Start of Records shown
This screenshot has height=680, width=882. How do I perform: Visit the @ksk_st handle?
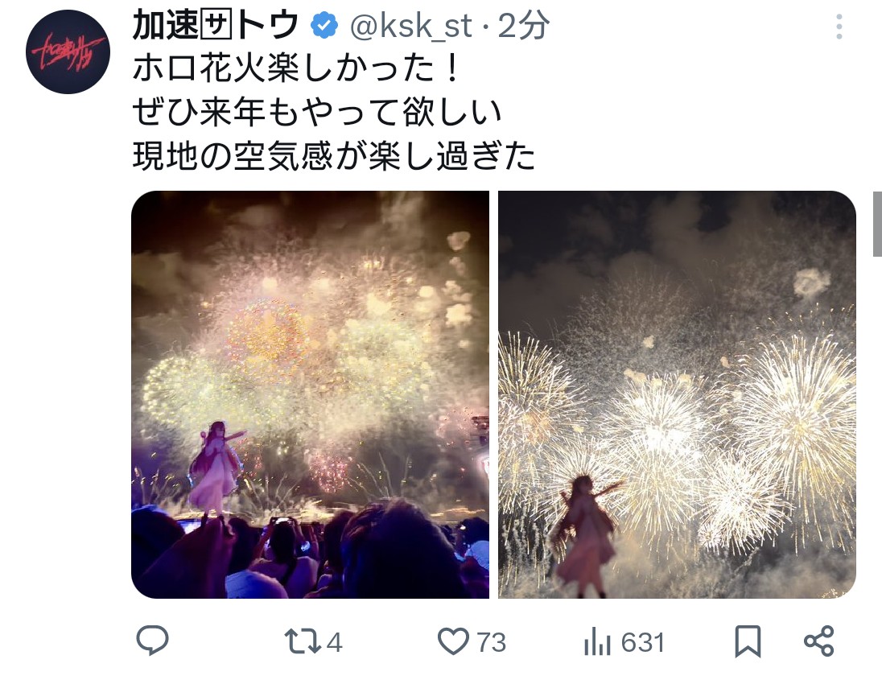click(411, 26)
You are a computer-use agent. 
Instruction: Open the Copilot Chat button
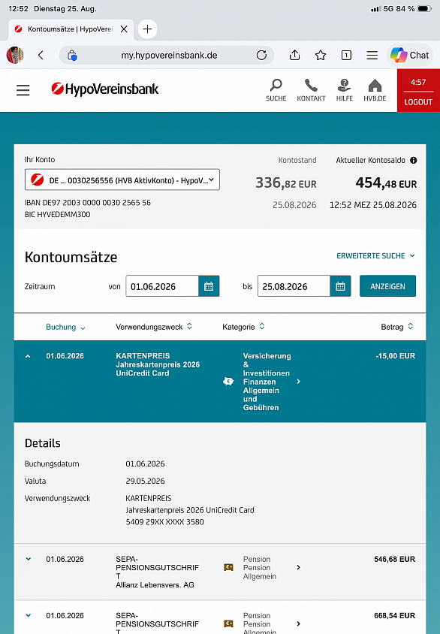pos(410,55)
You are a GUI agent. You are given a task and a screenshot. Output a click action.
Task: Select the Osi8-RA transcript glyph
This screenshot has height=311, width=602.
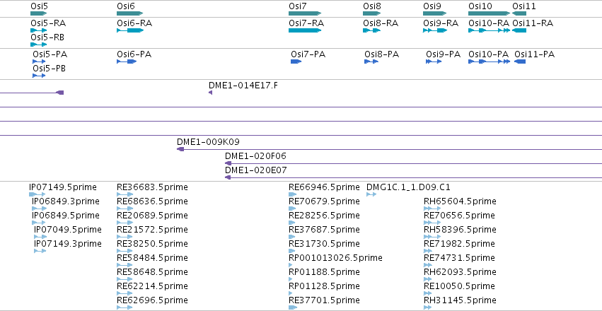371,30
End of Records shown
[Task to complete] Each record should be written out again exactly, though without its pictures.

[Exercise answer]
This screenshot has height=680, width=882. How do I perform: Visit the @ksk_st handle?
click(411, 26)
You are a computer-use agent. 
Instruction: Open the Copilot Chat button
pos(410,55)
You are a GUI agent. You are given a task and a screenshot. Output a click action.
Task: Select the Osi8-RA transcript glyph
This screenshot has height=311, width=602.
371,30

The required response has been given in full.